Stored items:

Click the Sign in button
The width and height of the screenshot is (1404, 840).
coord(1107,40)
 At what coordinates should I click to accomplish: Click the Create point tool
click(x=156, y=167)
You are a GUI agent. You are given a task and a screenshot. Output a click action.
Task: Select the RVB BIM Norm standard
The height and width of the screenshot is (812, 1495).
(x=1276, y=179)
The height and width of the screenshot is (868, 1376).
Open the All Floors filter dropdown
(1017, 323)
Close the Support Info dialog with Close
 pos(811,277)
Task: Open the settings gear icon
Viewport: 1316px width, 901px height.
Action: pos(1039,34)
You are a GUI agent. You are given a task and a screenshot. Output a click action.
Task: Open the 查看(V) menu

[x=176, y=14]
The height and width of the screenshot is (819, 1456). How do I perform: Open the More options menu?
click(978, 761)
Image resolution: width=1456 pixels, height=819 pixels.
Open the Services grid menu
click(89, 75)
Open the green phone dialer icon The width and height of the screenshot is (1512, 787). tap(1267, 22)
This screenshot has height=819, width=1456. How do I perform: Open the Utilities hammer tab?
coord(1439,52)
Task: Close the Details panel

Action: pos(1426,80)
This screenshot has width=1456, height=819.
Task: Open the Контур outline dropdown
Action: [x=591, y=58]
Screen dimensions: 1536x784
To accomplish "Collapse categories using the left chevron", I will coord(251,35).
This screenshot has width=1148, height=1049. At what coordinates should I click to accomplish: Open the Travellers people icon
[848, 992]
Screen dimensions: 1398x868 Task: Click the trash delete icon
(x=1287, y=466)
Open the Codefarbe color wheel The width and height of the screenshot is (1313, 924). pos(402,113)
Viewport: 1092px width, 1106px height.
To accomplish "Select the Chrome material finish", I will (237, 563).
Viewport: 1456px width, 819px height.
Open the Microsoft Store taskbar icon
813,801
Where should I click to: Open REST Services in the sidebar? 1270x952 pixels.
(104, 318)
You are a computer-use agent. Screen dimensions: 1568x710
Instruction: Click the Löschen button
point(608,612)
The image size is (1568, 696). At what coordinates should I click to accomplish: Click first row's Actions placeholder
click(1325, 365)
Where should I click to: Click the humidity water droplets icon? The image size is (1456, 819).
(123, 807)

- [Exercise aim] Look over the entries above and tally the lines containing the string "will"; the answer is that total only.

- [Finished exercise] 2